Excerto do texto:
================
A nova comissária europeia da Coesão e Reformas, a portuguesa Elisa Ferreira, tem meios e “muitos milhões” para apostar na ciência. A ideia foi defendida em declarações à Renascença por Carlos Moedas, o comissário europeu cessante da Investigação, Ciência e Inovação.
Que diferenças encontra entre a primeira e esta última Web Summit que visita como comissário europeu?
Aquilo que vamos vendo - e vimos ontem com a entrevista a Edward Snowden - é uma preocupação cada vez maior com os dados e com a forma como vão ser utilizados. Os dados são a matéria-prima do futuro da inovação e da tecnologia. Até agora o que tinha visto na Web Summit é [um debate] como vamos criar novas tecnologias para resolver problemas futuros.
Este ano fala-se muito mais naquilo que é a matéria-prima dessa tecnologia, que são os dados. Podemos ter a melhor tecnologia do mundo, mas se não a alimentarmos com dados que sejam bons e que representem a sociedade no seu todo, não podemos resolver os problemas do futuro.
Mas Snowden prefere falar sobre quem tem o controlo em vez da proteção dos dados.
================
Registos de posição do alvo
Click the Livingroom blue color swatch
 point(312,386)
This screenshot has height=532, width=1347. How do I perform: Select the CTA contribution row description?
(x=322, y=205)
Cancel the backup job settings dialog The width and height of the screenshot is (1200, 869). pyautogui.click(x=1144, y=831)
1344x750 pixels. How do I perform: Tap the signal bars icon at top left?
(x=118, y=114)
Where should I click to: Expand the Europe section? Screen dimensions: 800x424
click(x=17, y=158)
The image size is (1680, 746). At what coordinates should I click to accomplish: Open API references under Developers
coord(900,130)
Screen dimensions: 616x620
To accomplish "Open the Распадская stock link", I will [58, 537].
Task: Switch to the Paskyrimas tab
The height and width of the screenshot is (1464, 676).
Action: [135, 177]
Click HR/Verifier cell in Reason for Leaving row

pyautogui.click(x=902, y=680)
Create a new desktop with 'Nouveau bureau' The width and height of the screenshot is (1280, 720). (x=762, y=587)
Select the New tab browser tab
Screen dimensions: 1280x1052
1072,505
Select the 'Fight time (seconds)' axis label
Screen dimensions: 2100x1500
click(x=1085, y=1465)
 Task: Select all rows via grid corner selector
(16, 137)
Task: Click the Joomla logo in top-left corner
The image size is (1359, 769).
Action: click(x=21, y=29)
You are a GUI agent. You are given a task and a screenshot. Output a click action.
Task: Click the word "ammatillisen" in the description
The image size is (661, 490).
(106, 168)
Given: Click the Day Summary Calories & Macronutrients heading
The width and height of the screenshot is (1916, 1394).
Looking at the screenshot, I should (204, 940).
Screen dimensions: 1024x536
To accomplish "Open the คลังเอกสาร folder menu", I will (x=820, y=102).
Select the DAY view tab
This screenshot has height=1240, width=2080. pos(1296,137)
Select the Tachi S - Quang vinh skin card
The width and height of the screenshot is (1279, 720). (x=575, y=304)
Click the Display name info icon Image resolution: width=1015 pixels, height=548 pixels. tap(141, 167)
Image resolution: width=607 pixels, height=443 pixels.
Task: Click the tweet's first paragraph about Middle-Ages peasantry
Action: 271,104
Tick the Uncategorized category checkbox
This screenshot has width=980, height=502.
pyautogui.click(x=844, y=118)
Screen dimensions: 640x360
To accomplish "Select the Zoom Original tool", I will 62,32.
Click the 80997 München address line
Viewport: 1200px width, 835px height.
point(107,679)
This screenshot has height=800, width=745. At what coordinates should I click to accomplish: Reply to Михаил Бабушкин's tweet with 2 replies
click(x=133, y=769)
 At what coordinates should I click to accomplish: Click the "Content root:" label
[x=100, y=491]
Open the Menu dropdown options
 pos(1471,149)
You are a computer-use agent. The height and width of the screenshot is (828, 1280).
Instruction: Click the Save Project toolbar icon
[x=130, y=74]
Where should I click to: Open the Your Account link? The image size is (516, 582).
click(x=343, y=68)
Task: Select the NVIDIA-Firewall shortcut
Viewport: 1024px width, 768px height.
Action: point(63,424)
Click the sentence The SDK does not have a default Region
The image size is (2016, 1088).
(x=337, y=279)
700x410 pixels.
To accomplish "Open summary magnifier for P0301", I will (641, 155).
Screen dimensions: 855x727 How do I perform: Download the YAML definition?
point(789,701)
================
Tarefas a realizar:
1: Segundo a entrevista, o que é a matéria-prima do futuro da inovação e da tecnologia?
2: Devolva, sem qualquer alteração, o trecho da entrevista que vai de "A nova comissária" até "Ciência e Inovação.".

Respostas por ordem:
1: Os dados.

2:
A nova comissária europeia da Coesão e Reformas, a portuguesa Elisa Ferreira, tem meios e “muitos milhões” para apostar na ciência. A ideia foi defendida em declarações à Renascença por Carlos Moedas, o comissário europeu cessante da Investigação, Ciência e Inovação.